──────── Halaman

Selain Keke, yang mengalami kekerasan fisik adalah Seruni. Seruni
mendapat kekerasan fisik terbukti dari luka memar pada lehernya. Selain luka
memar juga kekerasan saat diperkosa pemilik toko di tempat Seruni bekerja. Hal
itu terlihat pada kutipan di bawah ini.
Seruni
menunjuk lehernya. Beberapa bekas pukulan sembab membiru, bertebaran di
parasnya yang masih begitu polos dan imut (Lubis,2004:136).
Bentuk
kekerasan yang terjadi pada Seruni dilakukan oleh laki-laki. Terlihat dalam
kutipan berikut.
“Punya
gua sakit… berdarah mungkin juga tambah robek lho Mbak… Kurang ajar banget
cowok-cowok itu. Kalau tidak ketemu Mbak
tadi malam, mungkin sampai sekarang gue belon nyampe rumah... thanks banget ya
Mbak Ody…”(Lubis,2004:137).
Kekerasan
yang dilakukan laki-laki karena ia merasa bahwa perempuan adalah makhluk yang
lemah, dari kutipan di atas kenyataan bahwa wanita terlihat lemah.
2)
Kekerasan Psikis
Kekerasan psikis adalah kekerasan yang
mengarah pada kekerasan batin seseorang, dalam hal ini adalah kekerasan
terhadap batin perempuan. Kekerasan psikis bisa muncul akibat dari kekerasan
fisik yang di dapat. Misalnya saja kasus perkosaan. Disamping kekerasan fisik
kasus perkosaan juga menyisakan kepedihan yang sangat mendalam bagi korban
karena keperawanannya telah terenggut. Sama halnya dengan Seruni. Ia
mendapatkan kekerasan psikis setelah di perkosa kemudian di usir oleh ibu yang
punya warung itu lantaran suaminya menfitnah Seruni dengan membuat cerita
bohong, kalau seruni mencuri sembako. Terlihat dalam kutipan di bawah ini.
“Boro-boro
dapet duit buat ongkos nyokap fisioterapi… gua malah diusir si ibu warung yang
nuding gue nyuri sembako di sana… suaminya yang gatel itu bikin cerita bohong…
sekali lagi ia mencolek pantat gua! …..setelah gua diperkosa” (Lubis,2004:137).
Dari kutipan di atas, betapa sakitnya batin
Seruni, ia bekerja mencari uang untuk ongkos ibunya fisioterapi yang
membutuhkan uang tidak sedikit. Tetapi apa yang di dapat, ia malah di usir
karena dituduh telah mencuri sembako setelah di perkosa. Itu merupakan
kekerasan batin yang dialami perempuan yang seharusnya mendapatkan bantuan.
2. Kekuatan
Perempuan
a.

────────────────
──────── Daftar Data

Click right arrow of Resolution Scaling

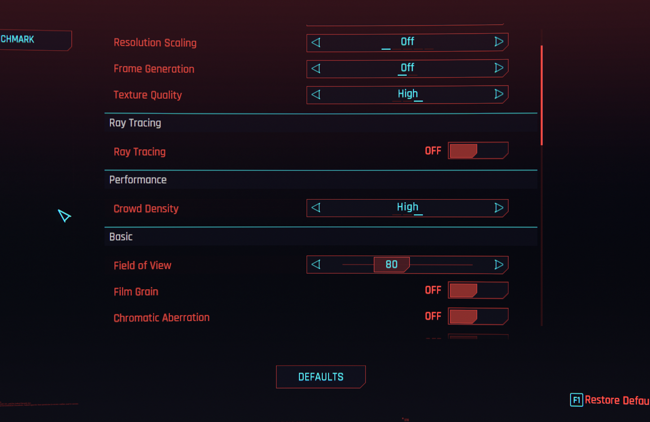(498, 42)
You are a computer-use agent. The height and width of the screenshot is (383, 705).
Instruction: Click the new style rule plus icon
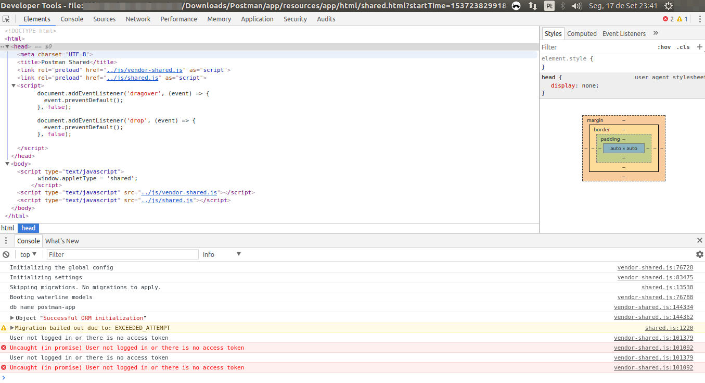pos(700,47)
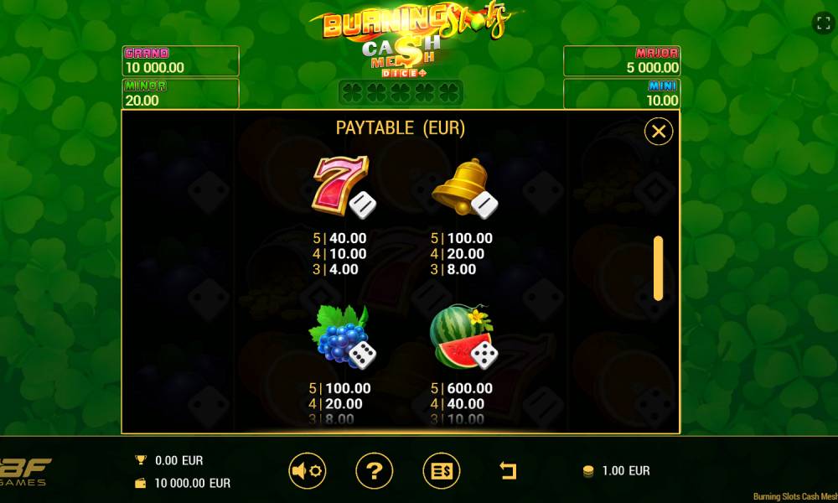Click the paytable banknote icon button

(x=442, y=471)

────────────────
──────── Daftar Data

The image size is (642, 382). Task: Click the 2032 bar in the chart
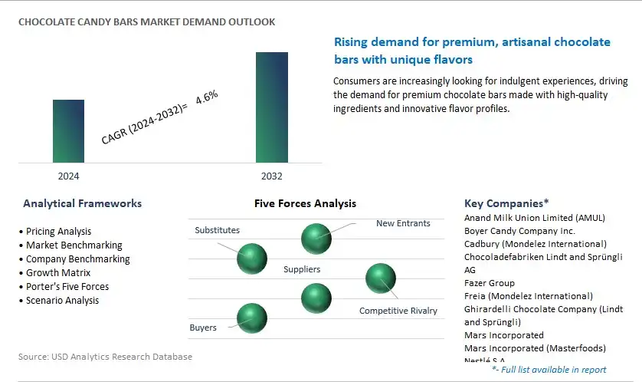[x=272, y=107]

────────────────

** Rangkaian Latihan **
• A. Tentukan apakah setiap pernyataan berikut sesuai dengan teks tentang kekerasan yang dialami Seruni, lalu jawab ya atau tidak disertai kutipan kata-kata teks yang menentukan jawabannya: (i) Luka memar Seruni terdapat pada lehernya. (ii) Seruni diusir oleh suami pemilik warung. (iii) Seruni bekerja untuk membiayai fisioterapi ibunya.
• B. Tuliskan lanjutan teks tentang kekerasan yang dialami Seruni, dimulai tepat setelah bagian terakhir yang tercantum.

** Jawaban Tiap Tugas **
• A.
(i) Ya: "Seruni mendapat kekerasan fisik terbukti dari luka memar pada lehernya."
(ii) Tidak: "di usir oleh ibu yang punya warung itu"
(iii) Ya: "ia bekerja mencari uang untuk ongkos ibunya fisioterapi"

• B.
Mampu memberikan pemahaman
Dari
beberapa kekuatan perempuan salah satunya adalah mampu memberikan pemahaman. Pemahaman
yang dimaksud adalah pemahaman terhadap laki-laki. Pemahaman itu diberikan
kepada kaum laki-laki karena perempuan
melihat adanya persimpangan jalur keputusan yang berseberangan, sehingga
keputusan yang diperoleh nanti berpihak kepada perempuan. Adapun cara
memberikan bentuk pemahaman itu salah satunya dengan sikap keterbukaan
perempuan akan keberadaannya, kekurangannya sebagai perempuan. Terlihat dalam
kutipan di bawah ini.
“Emang
bener nih, elo mau pacaran ame gua?...” pancing Oditta
“Swear
sayang… swear… sumpah mati…” jawab Damar sambil menempelkan bibirnya di bibir
Odit yang menantang birahinya.
“Elo
masih cinta ame gua kalau ternyata gua ini brengsek, amburadul… ngewe sana,
ngewe sini…” Oditta berusaha membuka tabir rahasiannya. Damar terkejut
mendengar pernyataan yang ceplas-ceplos itu (Lubis,2004:162).
Dari
kutipan di atas dengan memberikan pemahaman berupa keterbukaan tadi malah
membuat Damar kekasihnya terkejut bahkan tidak percaya. Sikap terkejut Damar
ini merupakan proses dalam mengambil keputusan yang spontan. Sehingga untuk
menyakinkan dirinya, Damar secara tidak langsung bertanya balik kepada Melody.
“Ngewe
sana… ngewe sini … emangnya elo perek… pecun?” Damar tertawa untuk membunuh
pikiran negatifnya (Lubis,2004:162).
Sikap Damar yang belum percaya ini akhirnya
mendapat jawaban dari Oditta dengan sikap percaya dirinya. terlihat dari
kutipan di bawah ini.
“Kalau
emang iya … gimana?” kali ini Oditta menatapnya dalam-dalam. Mobil Damar
berhenti di kegelapan malam (Lubis,2004:162).
Bentuk
pengakuan Oditta pada kutipan di atas, membuat Damar menghentikan mobilnya.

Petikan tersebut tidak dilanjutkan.